Will appreciate a comment if someone has or gets more information.


I will also ask their support:

1) Which countries it applies to. 2) What is their current and past policy for carriers storing message data.


I got some additional details from their support:

* The exposed data included mobile number, message content, SMS timestamp.

* Only France, Italy, Burkina Faso, Ivory Coast, and Gambia were impacted.

Twilio support also provided a CSV file listing the message SIDs for my account that were exposed. Unfortunately they say they cannot associate the message SIDs with recipient numbers. And I cannot either, as I have configured short log retention period (out of privacy concerns, ironically) :-/


Yes I received more info as well. Apparently they think that GDPR does not apply to them in this case. Good luck with that.

"To answer your questions:

1. Only France, Italy, Burkina Faso, Ivory Coast, and Gambia were impacted by this incident, only the traffic sent to these countries.

2. To provide you more context, Twilio’s carrier partners are not considered to be Twilio's processors (or Twilio's customers' subprocessors) under the GDPR because carriers transmitting communications content (i.e., Customer Content) are not considered to be processing the personal data contained in the communication. There are a number of reasons behind this positioning: • “Disclosure by transmission” is called out in the GDPR definition for 'processing' rather than transmission without disclosure. • A processor role does not fit the nature of telecoms services and the telecoms value chain; Confidentially (and security) of communications is safeguarded by the ePrivacy framework. • Guidance from the EDPB specifically covers “telecom operators” and does not specify a role for the carrier with respect to the content of the communication. • Communications content merely transits a communications network or service, without significant processing being involved as confidentiality of communications prohibits the carrier from gaining access. • Any other position would be impossible to implement given the complexity of the telecommunications value chain, with many parties involved in the origination, transit, and termination of communications content."

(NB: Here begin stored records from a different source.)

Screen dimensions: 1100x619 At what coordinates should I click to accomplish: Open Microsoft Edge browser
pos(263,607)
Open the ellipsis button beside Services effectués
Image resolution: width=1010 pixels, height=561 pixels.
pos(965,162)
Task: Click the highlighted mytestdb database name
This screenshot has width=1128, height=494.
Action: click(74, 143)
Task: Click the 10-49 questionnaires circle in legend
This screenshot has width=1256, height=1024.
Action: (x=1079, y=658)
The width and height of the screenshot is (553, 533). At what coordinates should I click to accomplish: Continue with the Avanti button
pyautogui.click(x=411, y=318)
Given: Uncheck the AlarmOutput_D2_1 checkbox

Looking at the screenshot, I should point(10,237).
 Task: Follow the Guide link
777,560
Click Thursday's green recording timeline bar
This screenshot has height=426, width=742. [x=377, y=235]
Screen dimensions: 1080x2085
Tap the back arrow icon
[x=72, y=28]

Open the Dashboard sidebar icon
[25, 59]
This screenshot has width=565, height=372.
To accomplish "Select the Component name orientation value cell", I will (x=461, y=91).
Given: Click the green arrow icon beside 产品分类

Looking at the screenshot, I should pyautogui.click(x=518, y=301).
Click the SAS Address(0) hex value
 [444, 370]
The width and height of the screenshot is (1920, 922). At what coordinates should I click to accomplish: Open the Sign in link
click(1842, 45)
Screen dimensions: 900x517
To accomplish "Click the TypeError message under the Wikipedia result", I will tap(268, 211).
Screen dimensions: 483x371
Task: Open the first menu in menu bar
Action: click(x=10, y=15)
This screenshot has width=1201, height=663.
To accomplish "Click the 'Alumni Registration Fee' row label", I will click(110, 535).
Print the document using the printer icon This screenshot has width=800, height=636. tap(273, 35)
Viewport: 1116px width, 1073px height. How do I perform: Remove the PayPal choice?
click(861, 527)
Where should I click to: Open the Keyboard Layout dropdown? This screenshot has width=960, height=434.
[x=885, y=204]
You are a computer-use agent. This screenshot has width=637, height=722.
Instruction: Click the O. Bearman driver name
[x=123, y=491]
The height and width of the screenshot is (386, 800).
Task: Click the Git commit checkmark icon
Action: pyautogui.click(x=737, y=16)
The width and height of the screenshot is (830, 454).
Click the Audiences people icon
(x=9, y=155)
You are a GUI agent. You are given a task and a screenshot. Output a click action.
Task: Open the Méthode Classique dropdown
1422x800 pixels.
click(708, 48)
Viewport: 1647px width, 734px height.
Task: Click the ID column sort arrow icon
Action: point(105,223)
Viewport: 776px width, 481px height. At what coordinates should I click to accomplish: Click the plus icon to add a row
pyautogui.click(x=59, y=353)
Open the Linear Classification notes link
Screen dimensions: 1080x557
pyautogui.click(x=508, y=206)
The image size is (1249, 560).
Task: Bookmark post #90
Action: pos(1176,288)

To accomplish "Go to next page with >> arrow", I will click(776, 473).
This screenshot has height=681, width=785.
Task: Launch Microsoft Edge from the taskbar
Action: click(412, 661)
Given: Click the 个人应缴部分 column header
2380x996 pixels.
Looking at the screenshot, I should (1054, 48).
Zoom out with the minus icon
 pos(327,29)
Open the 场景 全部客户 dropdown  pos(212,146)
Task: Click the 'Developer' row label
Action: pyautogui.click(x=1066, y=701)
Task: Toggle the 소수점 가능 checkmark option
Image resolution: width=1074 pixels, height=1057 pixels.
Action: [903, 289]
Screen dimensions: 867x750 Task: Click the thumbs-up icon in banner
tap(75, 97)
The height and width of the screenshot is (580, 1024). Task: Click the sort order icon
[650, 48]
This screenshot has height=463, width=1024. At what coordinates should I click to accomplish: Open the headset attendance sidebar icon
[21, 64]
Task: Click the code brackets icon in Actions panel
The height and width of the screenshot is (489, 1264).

more background: https://www.ccc.de/en/updates/2024/2fa-sms

IdentifyMobile, a provider of 2FA-SMS, shared the sent one-time passwords in real-time on the internet. The CCC happened to be in the right place at the right time and accessed the data. It was sufficient to guess the subdomain "idmdatastore". Besides SMS content, recipients' phone numbers, sender names, and sometimes other account information were visible.


The email is unfortunately lacking in some details. Does this include all messages sent through Twilio or just in the country of this provider?

And why is this carrier storing messages on an S3 bucket? I don't see why they should store messages at all after the message has been processed, storing metadata should be sufficient for their records. It would be definitively be problematic according to GDPR, if IdentifyMobile is a Briths company then similar privacy laws should be in place?